Tuesday, April 22, 2025

Australia’s Race to Develop a Critical Minerals Sector


  • Australia is developing its critical minerals sector to support the global green transition.

  • The government has launched strategies and tax incentives to attract investment and boost production.

  • Australia holds significant deposits of critical minerals, including lithium, cobalt, and rare earth elements.

Australia has been developing its critical mineral sector in recent years, aiming to become a major producer and processor of the high-demand minerals and metals needed to support a global green transition. In addition to launching a national strategy and providing billions in funding for the sector, the government recently established a tax incentives law for critical minerals that is expected to attract greater investment in the sector. 

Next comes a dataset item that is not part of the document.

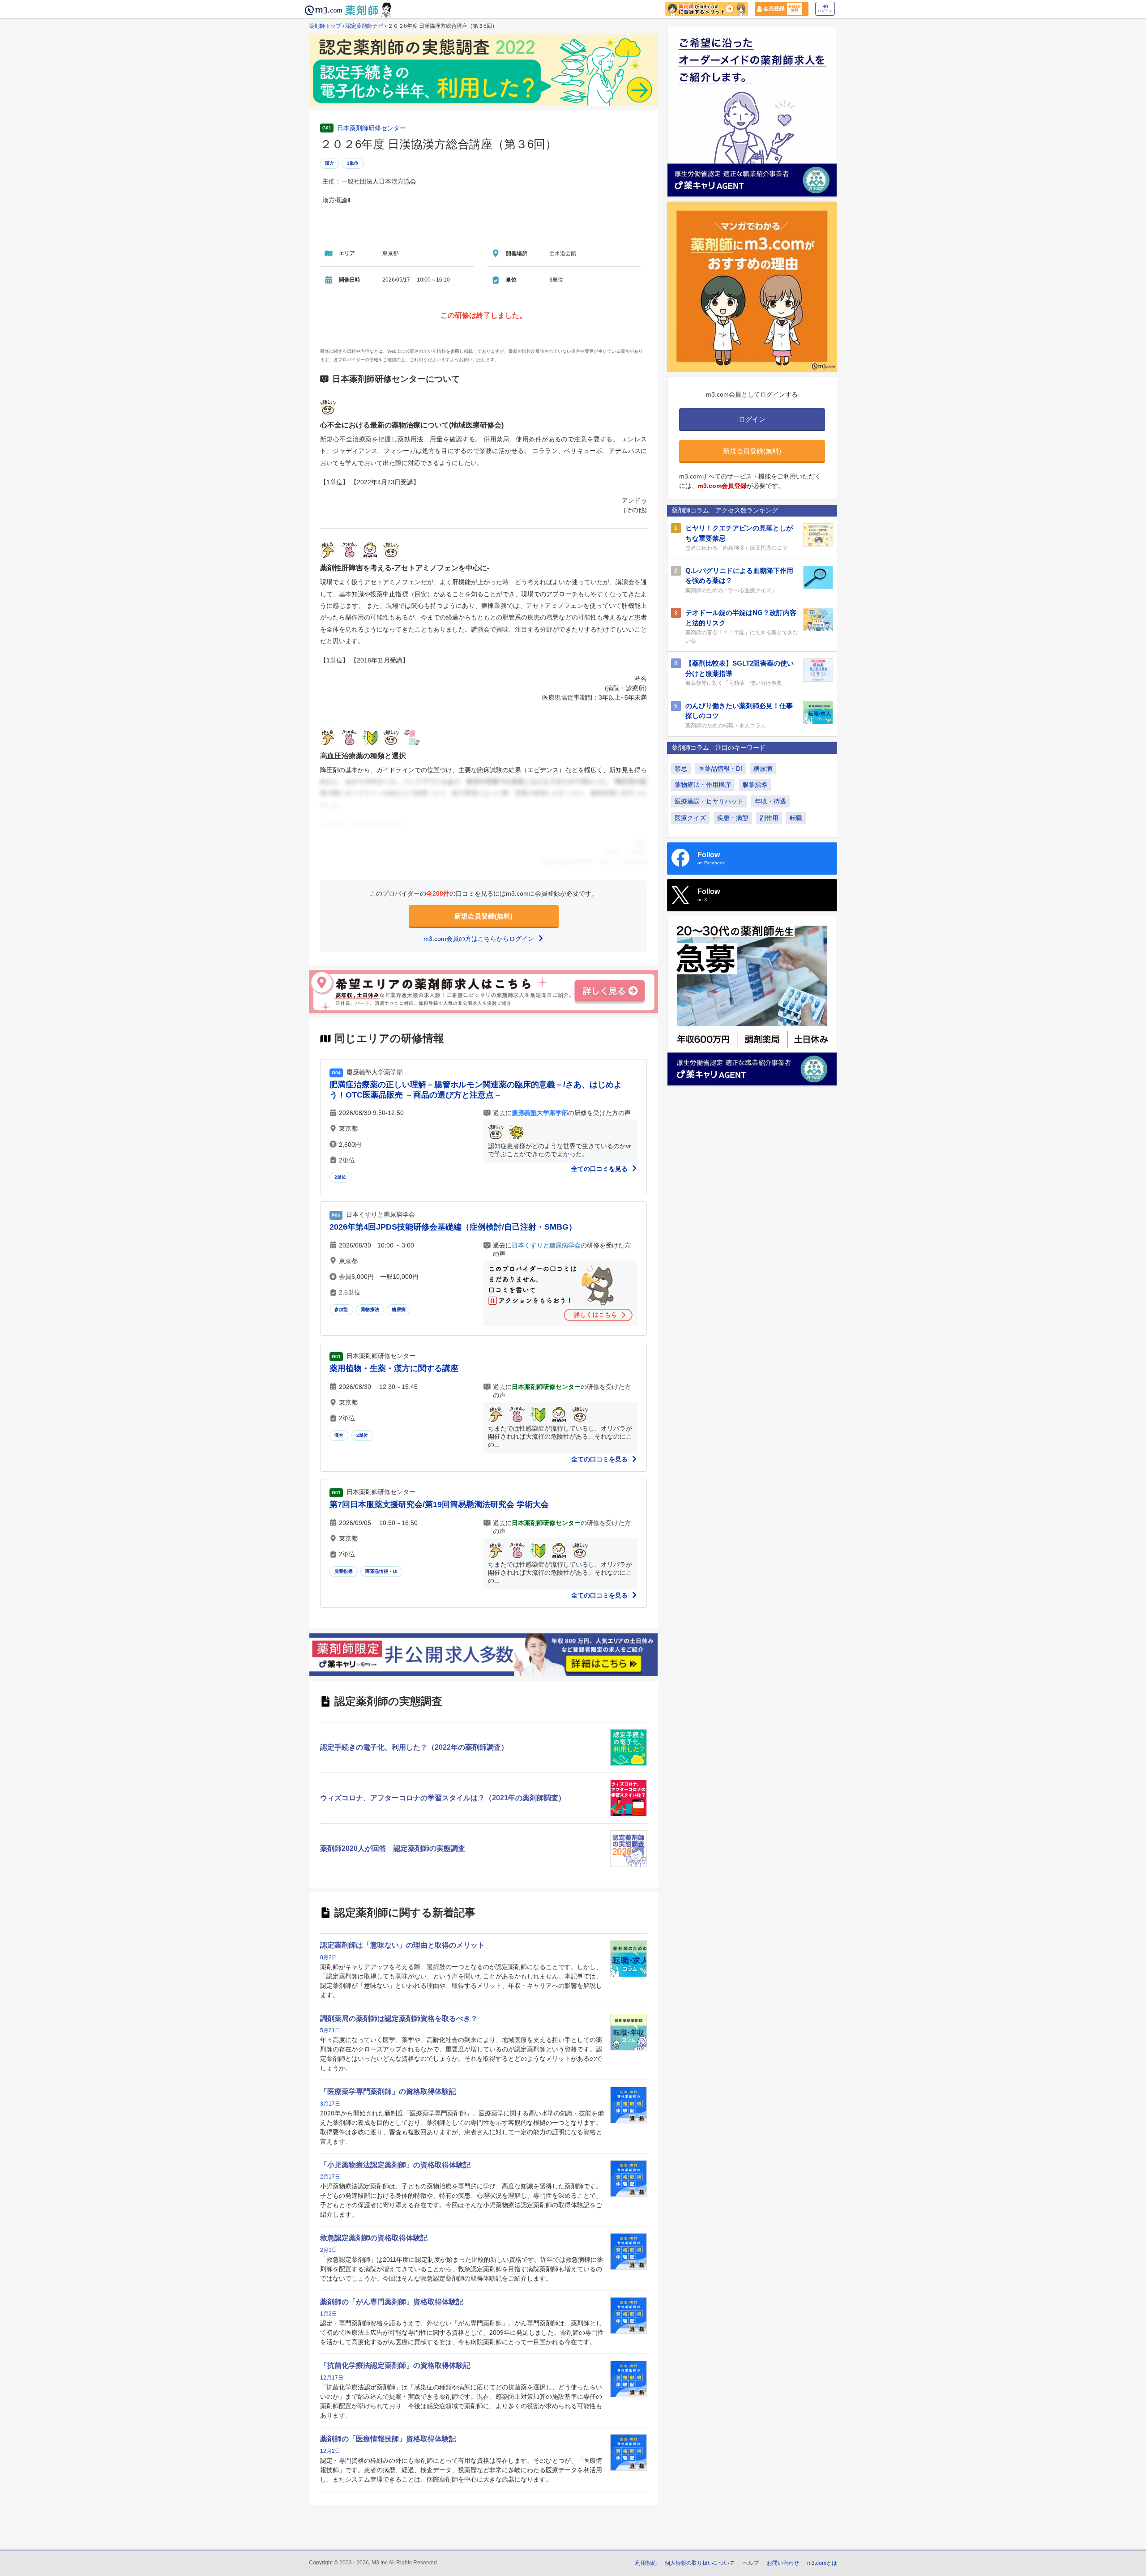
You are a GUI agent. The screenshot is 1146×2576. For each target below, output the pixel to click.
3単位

The demand for critical minerals is expected to increase dramatically over the coming decades as countries worldwide use them to power a global green transition. Common uses for critical minerals include the manufacturing of batteries, electronics, microchips, and solar photovoltaics. Australia is home to some of the largest recoverable critical mineral deposits on earth, including high-quality cobalt, lithium, manganese, rare earth elements, tungsten, and vanadium.

In December 2023, the Australian government launched the Critical Minerals Strategy 2023–2030, which provides a framework to develop critical minerals production, processing, and supply chains in Australia. It is expected to support job creation and boost economic growth. It encourages collaboration across communities, industry, investors, the research and innovation sector, states and territories, and international partners. The strategy focuses on six key areas: developing strategically important projects, attracting investment and building international partnerships, First Nations engagement and benefit sharing, promoting Australia as a world leader in ESG performance, unlocking investment in enabling infrastructure and services and growing a skilled workforce.

In 2021, the government established the Critical Minerals Facility, with $1.3 billion in funding to address the funding gap in the country’s critical minerals sector. It has since added a further $1.3 billion to the scheme. The facility provides financing for projects that align with the government’s Critical Minerals Strategy.  

In February, the Australian parliament passed laws that provide production tax breaks for critical minerals and renewable hydrogen to support national energy transition plans and help decrease reliance on China for its supply. The law offers $4.4 billion in tax incentives of 10 percent for the processing and refining costs for 31 critical minerals from 2028 to 2040 for up to 10 years per project. The Resources Minister Madeleine King stated, “By processing more of these minerals here in Australia, we will create jobs and diversify global supply chains.”

Australia currently has a Labour government, led by Prime Minister Anthony Albanese. However, the opposition Liberal-National Coalition is vying for power in the May general election, and it has a very different stance on energy. The Coalition told the gas industry in April that it planned to give gas the same status as a critical minerals if it came into power, which would provide the industry with access to $3.6 billion in export finance. 

Susan McDonald, a Queensland senator, stated that the party will ensure that natural gas “remains a critical part of the Australian economy for decades”. She added, “I can announce today that to boost investment, a Coalition government will elevate gas to the same status as a critical mineral… This will ensure gas projects are able to apply for funding from the $4 billion (US $3.6 billion) critical minerals facility.” McDonald went on to say, “This will ensure gas projects, so critical to our national and international security, are able to access specialised teams within the department of resources to support their projects.” In March, the opposition leader Peter Dutton promised to create an east coast gas reservation scheme, aimed at reducing energy prices. 

By contrast, Albanese aims to continue supporting a transition away from oil, gas, and coal if re-elected, particularly in the wake of the recent Trump tariffs. He plans to increase critical mineral mining and processing activities to boost Australia’s trade appeal with the U.S., as the North American giant attempts to reduce dependency on China for its critical minerals and green energy components. The PM is expected to unveil plans on how he will accelerate the expansion of the industry in the coming weeks. 

U.S. President Donald Trump recently announced sweeping tariffs on imports from countries worldwide, with 25 percent on steel and aluminium and 10 percent on most Australian goods, except for pharmaceuticals and some critical minerals. Trump has been back and forth on his tariffs, introducing them and then later pausing them for extended periods. World leaders have responded to the threat of tariffs by diversifying their trade partners and attempting to ensure the future of their trade security in a range of ways. For Albanese, this means making Australia a critical minerals hub. 

Australia’s Labour government has supported the development of the country’s critical minerals industry, with significant sectoral growth expected over the coming decades. However, this expansion could depend heavily on whether Albanese wins the May election or if the Liberal–National Coalition takes power, putting more of an emphasis on natural gas development.